(THE RECORDS Opens)

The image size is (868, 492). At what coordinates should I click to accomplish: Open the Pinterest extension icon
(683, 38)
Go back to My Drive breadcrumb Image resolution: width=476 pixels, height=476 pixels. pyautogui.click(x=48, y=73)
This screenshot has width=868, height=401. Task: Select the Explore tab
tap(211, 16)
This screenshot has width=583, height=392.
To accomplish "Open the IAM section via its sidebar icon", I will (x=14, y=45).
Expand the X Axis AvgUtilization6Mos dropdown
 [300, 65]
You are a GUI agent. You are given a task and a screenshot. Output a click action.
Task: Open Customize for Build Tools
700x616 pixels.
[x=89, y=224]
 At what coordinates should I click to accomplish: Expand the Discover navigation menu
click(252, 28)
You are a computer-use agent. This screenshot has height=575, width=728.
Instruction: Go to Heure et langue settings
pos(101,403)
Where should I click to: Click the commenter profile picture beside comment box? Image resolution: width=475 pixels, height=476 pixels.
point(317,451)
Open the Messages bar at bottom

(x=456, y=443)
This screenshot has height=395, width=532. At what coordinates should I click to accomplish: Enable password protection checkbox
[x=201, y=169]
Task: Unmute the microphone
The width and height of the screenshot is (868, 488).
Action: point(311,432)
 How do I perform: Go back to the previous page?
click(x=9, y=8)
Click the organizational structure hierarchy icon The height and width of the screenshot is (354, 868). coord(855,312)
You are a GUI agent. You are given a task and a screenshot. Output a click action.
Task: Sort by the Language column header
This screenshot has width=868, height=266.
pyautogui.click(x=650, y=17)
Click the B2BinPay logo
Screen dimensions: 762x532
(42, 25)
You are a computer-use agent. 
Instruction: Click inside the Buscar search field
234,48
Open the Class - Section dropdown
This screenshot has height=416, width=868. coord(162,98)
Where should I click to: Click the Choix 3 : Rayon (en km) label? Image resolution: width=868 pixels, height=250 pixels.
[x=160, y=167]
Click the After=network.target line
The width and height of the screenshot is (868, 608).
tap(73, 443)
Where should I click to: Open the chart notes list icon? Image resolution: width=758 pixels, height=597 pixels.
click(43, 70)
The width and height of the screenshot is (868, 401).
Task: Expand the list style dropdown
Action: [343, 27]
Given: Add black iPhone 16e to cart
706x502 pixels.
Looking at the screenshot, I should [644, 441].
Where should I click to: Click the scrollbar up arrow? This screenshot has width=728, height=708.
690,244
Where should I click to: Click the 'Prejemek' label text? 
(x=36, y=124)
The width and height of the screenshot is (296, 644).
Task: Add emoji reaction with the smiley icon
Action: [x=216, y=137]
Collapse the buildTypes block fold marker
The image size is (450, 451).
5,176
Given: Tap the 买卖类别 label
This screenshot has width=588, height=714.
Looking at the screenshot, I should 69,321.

(THE RECORDS Closes)

TASK PROMPT:
Repeat only the lines starting at the one that contains "The width and height of the screenshot is (868, 488)." and ending at the last line above, exactly as written.

RESULT:
The width and height of the screenshot is (868, 488).
Action: point(311,432)
 How do I perform: Go back to the previous page?
click(x=9, y=8)
Click the organizational structure hierarchy icon The height and width of the screenshot is (354, 868). coord(855,312)
You are a GUI agent. You are given a task and a screenshot. Output a click action.
Task: Sort by the Language column header
This screenshot has width=868, height=266.
pyautogui.click(x=650, y=17)
Click the B2BinPay logo
Screen dimensions: 762x532
(42, 25)
You are a computer-use agent. 
Instruction: Click inside the Buscar search field
234,48
Open the Class - Section dropdown
This screenshot has height=416, width=868. coord(162,98)
Where should I click to: Click the Choix 3 : Rayon (en km) label? Image resolution: width=868 pixels, height=250 pixels.
[x=160, y=167]
Click the After=network.target line
The width and height of the screenshot is (868, 608).
tap(73, 443)
Where should I click to: Open the chart notes list icon? Image resolution: width=758 pixels, height=597 pixels.
click(43, 70)
The width and height of the screenshot is (868, 401).
Task: Expand the list style dropdown
Action: [343, 27]
Given: Add black iPhone 16e to cart
706x502 pixels.
Looking at the screenshot, I should [644, 441].
Where should I click to: Click the scrollbar up arrow? This screenshot has width=728, height=708.
690,244
Where should I click to: Click the 'Prejemek' label text? 
(x=36, y=124)
The width and height of the screenshot is (296, 644).
Task: Add emoji reaction with the smiley icon
Action: [x=216, y=137]
Collapse the buildTypes block fold marker
The image size is (450, 451).
5,176
Given: Tap the 买卖类别 label
This screenshot has width=588, height=714.
Looking at the screenshot, I should 69,321.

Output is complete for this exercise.